___ RECORDS TO USE

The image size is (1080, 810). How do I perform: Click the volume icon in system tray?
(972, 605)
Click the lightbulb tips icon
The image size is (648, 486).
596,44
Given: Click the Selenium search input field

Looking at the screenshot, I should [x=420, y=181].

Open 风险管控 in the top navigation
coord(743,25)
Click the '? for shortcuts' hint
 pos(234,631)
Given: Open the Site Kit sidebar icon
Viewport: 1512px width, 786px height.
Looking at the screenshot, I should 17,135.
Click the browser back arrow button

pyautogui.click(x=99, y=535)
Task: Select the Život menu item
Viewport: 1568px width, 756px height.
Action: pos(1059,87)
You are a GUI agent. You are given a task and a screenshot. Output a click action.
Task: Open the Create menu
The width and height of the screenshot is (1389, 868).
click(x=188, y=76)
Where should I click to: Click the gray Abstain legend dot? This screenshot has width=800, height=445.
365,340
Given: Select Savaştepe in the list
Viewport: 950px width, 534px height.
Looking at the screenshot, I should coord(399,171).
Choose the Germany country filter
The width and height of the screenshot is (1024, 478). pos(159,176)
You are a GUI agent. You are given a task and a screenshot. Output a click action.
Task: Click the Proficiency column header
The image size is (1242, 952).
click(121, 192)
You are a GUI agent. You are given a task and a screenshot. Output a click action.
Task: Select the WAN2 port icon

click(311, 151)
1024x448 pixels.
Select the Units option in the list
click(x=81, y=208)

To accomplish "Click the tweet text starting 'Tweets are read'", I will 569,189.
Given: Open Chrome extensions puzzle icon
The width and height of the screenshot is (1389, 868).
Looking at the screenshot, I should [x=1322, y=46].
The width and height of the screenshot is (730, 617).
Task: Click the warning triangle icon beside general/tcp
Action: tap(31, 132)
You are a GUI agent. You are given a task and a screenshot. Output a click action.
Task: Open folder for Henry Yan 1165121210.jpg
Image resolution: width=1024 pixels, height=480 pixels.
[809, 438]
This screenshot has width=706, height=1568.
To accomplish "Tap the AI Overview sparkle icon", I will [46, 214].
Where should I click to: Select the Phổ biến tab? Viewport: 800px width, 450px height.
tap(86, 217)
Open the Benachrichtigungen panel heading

______

● **WHAT YOU HAVE TO DO**
Write out every one of the entries above word for word, keeping each line unchanged.

● **THE SOLUTION**
The image size is (1080, 810). How do I perform: Click the volume icon in system tray?
(972, 605)
Click the lightbulb tips icon
The image size is (648, 486).
596,44
Given: Click the Selenium search input field

Looking at the screenshot, I should [x=420, y=181].

Open 风险管控 in the top navigation
coord(743,25)
Click the '? for shortcuts' hint
 pos(234,631)
Given: Open the Site Kit sidebar icon
Viewport: 1512px width, 786px height.
Looking at the screenshot, I should 17,135.
Click the browser back arrow button

pyautogui.click(x=99, y=535)
Task: Select the Život menu item
Viewport: 1568px width, 756px height.
Action: pos(1059,87)
You are a GUI agent. You are given a task and a screenshot. Output a click action.
Task: Open the Create menu
The width and height of the screenshot is (1389, 868).
click(x=188, y=76)
Where should I click to: Click the gray Abstain legend dot? This screenshot has width=800, height=445.
365,340
Given: Select Savaştepe in the list
Viewport: 950px width, 534px height.
Looking at the screenshot, I should coord(399,171).
Choose the Germany country filter
The width and height of the screenshot is (1024, 478). pos(159,176)
You are a GUI agent. You are given a task and a screenshot. Output a click action.
Task: Click the Proficiency column header
The image size is (1242, 952).
click(121, 192)
You are a GUI agent. You are given a task and a screenshot. Output a click action.
Task: Select the WAN2 port icon

click(311, 151)
1024x448 pixels.
Select the Units option in the list
click(x=81, y=208)

To accomplish "Click the tweet text starting 'Tweets are read'", I will 569,189.
Given: Open Chrome extensions puzzle icon
The width and height of the screenshot is (1389, 868).
Looking at the screenshot, I should [x=1322, y=46].
The width and height of the screenshot is (730, 617).
Task: Click the warning triangle icon beside general/tcp
Action: tap(31, 132)
You are a GUI agent. You are given a task and a screenshot. Output a click action.
Task: Open folder for Henry Yan 1165121210.jpg
Image resolution: width=1024 pixels, height=480 pixels.
[809, 438]
This screenshot has width=706, height=1568.
To accomplish "Tap the AI Overview sparkle icon", I will [46, 214].
Where should I click to: Select the Phổ biến tab? Viewport: 800px width, 450px height.
tap(86, 217)
Open the Benachrichtigungen panel heading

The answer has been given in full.